An online survey in June among 800 parents of children in New York public schools showed that:
- From March to June 2020, satisfaction dropped from 57% citing distance learning as successful (8 to 10 on a 0-10 scale), to 43%. There was a 16-point drop among Black parents. Low-income families were much less likely to describe distance learning as successful (36%) than higher-income families (48%). The gap widened since March.
- Positive ratings of distance learning dipped across regions over time.
- The root of parental dissatisfaction with remote learning is the fear that their child will fall behind. Among Black parents, 67% very concerned about their child being on track to graduate compared to 49% of white parents.
- Access to teachers needs to be improved. About 56% of parents say they have had regular contact and 53% say that their child has had regular live online lessons. Black parents are emphasizing this need even more, with 8-in-10 saying that regular contact (80%) and live access (75%) would be very helpful.
The Education Trust is a statewide education policy and advocacy organization. Among respondents to the poll, 31 percent have an annual household income of less than $50,000.
If families are looking for clues as to what the governor might say or what might happen come September, the state Education Department submitted an application for a federal grant to support blended and remote learning. The application is separate from the report from The Education Trust.
The state Education Department requested $19.9 million in the Rethink K-12 Education Models grant competition. The funds would go to developing and launching Teaching in Blended/Remote Learning (TRLE) program. According to a news release from the Education Department, TRLE would “addressed the immediate and urgent learning needs of New York’s most vulnerable students and parents during the COVID-19 pandemic by providing educators with the tools, resources, and training to facilitate blended/remote instruction when needed.”
According to the news release, TRLE is expected to serve 1.9 million of New York’s most vulnerable students, engage over 190,000 educators and provide over 450,000 hours of wraparound services and support to build the capacity of teachers and educational leaders to effectively implement blended/remote learning.
Interestingly, that plan would seem to address some of the reasons that low-income parents in particularly grew dissatisfied with remote learning.
The June survey from The Education Trust reported that 76% of low-income families say their child’s school is doing an excellent or good job in handling the situation, compared to 83% of higher income families. In March, 84% of low-income families gave their school a positive rating.
The survey reported that the pandemic widened existing gaps:
- Black and Latinx (52%) parents are less likely than White (57%) parents to say their child got regular live access to their teacher, such as live online lessons or phone/video calls, and parents of color are less likely (52%) to say they have been provided with regular contact with or access to their child’s teacher compared to white parents (59%).
- Parents with incomes over $100,000 per year are much more likely to report that their child has received regular feedback on assignments (60%) than parents with very low incomes (44%).
- Parents with very low incomes are also much less likely to say that they have been provided with summer learning materials for their child (23%) compared to parents with incomes over $100,000 (33%), though both figures remain low.
- Students from low-income backgrounds are less likely to have access to their own tablet, computer, or other device to participate in remote learning (77%) than higher-income students (84%). • Access to reliable internet: Low-income (75%) and Latinx students (78%) are much less likely to have access to fast and reliable internet compared to higher-income (88%) or White (85%) students.
- Food insecurity is real, with 51% of parents from low-income communities, 51% of Latinx parents and 48% of Black parents concerned about their child’s access to meals and food this summer, compared to just 36% of higher-income parents and 36% of white parents.
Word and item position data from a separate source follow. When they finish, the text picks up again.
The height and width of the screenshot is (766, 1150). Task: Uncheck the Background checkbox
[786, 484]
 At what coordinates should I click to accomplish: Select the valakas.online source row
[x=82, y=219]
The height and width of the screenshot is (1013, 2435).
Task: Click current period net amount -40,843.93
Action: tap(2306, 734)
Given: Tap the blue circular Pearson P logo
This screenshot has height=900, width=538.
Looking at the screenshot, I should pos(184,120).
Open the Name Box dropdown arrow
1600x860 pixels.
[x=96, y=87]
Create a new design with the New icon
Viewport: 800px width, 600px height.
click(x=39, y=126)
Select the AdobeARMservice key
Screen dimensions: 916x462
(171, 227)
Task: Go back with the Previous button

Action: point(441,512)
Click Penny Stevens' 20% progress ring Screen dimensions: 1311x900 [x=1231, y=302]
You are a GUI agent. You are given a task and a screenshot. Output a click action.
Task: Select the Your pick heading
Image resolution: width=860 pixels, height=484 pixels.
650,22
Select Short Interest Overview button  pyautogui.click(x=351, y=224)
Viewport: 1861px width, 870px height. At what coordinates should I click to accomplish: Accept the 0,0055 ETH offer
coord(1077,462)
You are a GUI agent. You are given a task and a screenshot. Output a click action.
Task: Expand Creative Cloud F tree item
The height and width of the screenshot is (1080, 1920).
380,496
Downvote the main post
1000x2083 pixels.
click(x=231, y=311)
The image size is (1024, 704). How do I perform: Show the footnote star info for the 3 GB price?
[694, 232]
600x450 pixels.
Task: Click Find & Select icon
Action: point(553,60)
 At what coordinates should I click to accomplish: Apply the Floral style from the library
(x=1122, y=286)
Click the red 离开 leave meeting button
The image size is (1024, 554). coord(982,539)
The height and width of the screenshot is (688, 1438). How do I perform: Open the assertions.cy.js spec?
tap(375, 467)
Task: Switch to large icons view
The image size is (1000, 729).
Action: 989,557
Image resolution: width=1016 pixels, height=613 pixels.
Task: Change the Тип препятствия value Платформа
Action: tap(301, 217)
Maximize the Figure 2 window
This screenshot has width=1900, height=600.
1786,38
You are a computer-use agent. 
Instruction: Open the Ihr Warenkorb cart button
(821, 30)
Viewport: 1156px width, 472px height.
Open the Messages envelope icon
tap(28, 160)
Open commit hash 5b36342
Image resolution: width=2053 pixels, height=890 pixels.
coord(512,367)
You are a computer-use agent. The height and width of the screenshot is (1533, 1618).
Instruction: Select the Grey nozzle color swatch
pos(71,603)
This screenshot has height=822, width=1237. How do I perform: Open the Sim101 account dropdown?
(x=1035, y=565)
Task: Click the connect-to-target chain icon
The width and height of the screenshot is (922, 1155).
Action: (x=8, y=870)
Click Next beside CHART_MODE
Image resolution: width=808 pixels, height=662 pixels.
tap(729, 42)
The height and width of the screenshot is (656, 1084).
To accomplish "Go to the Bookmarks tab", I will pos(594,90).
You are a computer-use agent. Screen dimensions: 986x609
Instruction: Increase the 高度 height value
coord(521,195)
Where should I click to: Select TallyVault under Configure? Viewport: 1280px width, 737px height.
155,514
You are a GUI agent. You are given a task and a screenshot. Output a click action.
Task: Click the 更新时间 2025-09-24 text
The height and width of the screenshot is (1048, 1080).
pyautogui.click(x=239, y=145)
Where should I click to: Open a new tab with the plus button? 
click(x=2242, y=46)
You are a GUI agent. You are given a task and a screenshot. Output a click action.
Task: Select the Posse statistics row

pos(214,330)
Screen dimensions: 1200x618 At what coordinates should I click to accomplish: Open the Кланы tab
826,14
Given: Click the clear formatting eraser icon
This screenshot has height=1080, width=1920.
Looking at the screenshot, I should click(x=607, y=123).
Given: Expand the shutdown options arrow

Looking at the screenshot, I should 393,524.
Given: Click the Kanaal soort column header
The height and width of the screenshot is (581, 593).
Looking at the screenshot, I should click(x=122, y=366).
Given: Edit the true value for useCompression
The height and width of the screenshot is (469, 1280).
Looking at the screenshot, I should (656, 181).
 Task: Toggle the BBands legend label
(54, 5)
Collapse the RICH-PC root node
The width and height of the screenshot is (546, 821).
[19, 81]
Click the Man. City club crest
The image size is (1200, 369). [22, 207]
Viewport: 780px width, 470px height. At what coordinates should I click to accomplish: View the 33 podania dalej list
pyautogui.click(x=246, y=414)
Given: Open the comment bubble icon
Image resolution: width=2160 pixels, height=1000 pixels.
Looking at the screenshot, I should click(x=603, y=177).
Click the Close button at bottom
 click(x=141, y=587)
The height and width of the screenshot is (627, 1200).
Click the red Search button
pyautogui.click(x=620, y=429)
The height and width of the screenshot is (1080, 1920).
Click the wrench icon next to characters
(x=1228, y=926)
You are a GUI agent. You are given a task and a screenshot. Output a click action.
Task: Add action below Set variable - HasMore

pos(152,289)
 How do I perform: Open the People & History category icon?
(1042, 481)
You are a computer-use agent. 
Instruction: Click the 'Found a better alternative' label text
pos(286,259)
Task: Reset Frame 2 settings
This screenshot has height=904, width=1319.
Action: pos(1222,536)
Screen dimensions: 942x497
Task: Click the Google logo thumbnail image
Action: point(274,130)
Overall, 1 in 3 parents (33%) and 40% of low-income parents have skipped or reduced the size or number of meals for themselves or their child as a result of the pandemic.
With about two months before the 2020-21 school year is supposed to start, parents are equally worried about additional support for children who have fallen behind and keeping students safe. Parents prefer in-school settings over exclusively remote learning but want rigorous cleaning protocols, regular COVID testing of staff and students and physical distancing.
In a companion report about reopening schools, The Education Trust urged that school plans be built on equity.